Toronto condo construction starts to slide Add to ...

The number of condo units under construction in Toronto has been sliding. But the trend is almost certainly temporary.

Bank of Montreal economist Robert Kavcic spotted the decline in Toronto condo starts and noted it in a research report Wednesday. He titled the report “Is the bulk of Toronto condo building behind us?” and added: “It certainly looks that way.”

If that’s the case, it would be welcome news to those economists and policy makers who have long been concerned that all of the cranes dotting Toronto’s skyline are a sign of overbuilding. Two years ago, former finance minister Jim Flaherty told The Globe and Mail’s editorial board that Toronto developers appeared to be willing to build new units until sales dried up, which could lead to a crash. He was concerned that buyers who entered the market just before the music stopped could get burned. “I do worry about the last person buying a condo in Toronto, and people getting caught,” he said at the time.

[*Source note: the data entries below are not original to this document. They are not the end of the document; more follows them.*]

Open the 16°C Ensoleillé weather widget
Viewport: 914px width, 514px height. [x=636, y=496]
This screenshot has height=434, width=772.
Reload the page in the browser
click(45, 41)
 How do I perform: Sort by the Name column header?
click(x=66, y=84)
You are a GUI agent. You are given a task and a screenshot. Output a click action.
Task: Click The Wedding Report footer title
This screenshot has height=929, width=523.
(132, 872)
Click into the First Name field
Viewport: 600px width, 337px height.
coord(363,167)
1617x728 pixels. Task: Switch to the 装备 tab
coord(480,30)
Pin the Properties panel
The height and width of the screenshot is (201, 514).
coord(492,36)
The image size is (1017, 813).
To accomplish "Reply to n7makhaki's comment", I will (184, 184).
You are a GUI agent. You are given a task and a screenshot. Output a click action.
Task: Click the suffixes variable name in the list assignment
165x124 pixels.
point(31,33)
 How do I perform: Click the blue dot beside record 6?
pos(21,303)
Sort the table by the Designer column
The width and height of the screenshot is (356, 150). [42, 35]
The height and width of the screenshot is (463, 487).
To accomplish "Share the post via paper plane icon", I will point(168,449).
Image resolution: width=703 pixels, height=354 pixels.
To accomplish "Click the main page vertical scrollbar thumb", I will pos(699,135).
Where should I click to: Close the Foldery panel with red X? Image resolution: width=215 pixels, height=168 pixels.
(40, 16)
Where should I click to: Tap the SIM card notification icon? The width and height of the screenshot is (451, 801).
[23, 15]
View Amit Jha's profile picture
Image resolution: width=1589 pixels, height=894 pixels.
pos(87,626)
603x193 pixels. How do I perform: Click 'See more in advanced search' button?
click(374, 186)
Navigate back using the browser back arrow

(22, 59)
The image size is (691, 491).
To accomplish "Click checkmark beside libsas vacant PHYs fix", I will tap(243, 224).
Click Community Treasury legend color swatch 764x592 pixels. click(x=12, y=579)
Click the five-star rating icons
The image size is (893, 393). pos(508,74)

Toronto condo starts actually hit a four-and-a-half year low in the third quarter of 2014, with developers breaking ground on 16,500 units on an annualized basis, according to Mr. Kavcic. That compared to more than 40,000 units at the peak in the third quarter of 2012, he noted.

“There are still 56,000 units under construction in the city, so we could see a dose of supply hit the resale market in the year ahead, but that tally has begun to roll over, and it looks increasingly likely that any upward drift in mortgage rates over that period will be modest at best,” Mr. Kavcic wrote.

“Adding it all up, new starts in Toronto [including detached houses] now appear to be running below demographic demand at 25,800 in [the third quarter] (annualized), so any concerns about excess supply in the city (we’ve never really been on that bandwagon) could be balancing out as we speak,” he concluded.

Shaun Hildebrand, senior vice-president at Urbanation Inc., which tracks Toronto’s condo market, said there will be more shovels in the ground soon.

There’s typically a 12- to 18-month lag between presales of yet-to-be-built condos and starts, he said. Sales slumped through the first half of 2013, so new construction has fallen right on queue, he added in an e-mail. “This should be viewed as temporary, as we also know that new condo sales rebounded by 65 per cent in the first half of 2014.”

At the end of the second quarter there were 29,000 units in preconstruction that were collectively 66 per cent presold, Mr. Hildebrand said. Banks usually require developers to have presold 70 per cent of their units before they can receive their construction financing. Given that, “it won’t be long before starts rise again,” Mr. Hildebrand said.

He added that although likely temporary, this slowdown in starts was probably healthy because a large portion of new condos usually end up in the rental market, and the growth in the number of renters is moderating.

The number of condos that rented over the Multiple Listing Service in the Greater Toronto Area during the third quarter hit a record high and was 10 per cent above the same period a year earlier. But that was the slowest rate of growth in two years, according to Urbanation.

Normally, the third quarter is the highest period of the year for rental activity. Urbanation found that after seasonally adjusting the numbers, there was actually a 2.5-per-cent decline from the second quarter in the number of units rented over the MLS.

If rental demand has reached its peak for the time being, then a breather in the pace of new condo construction is doubly welcome.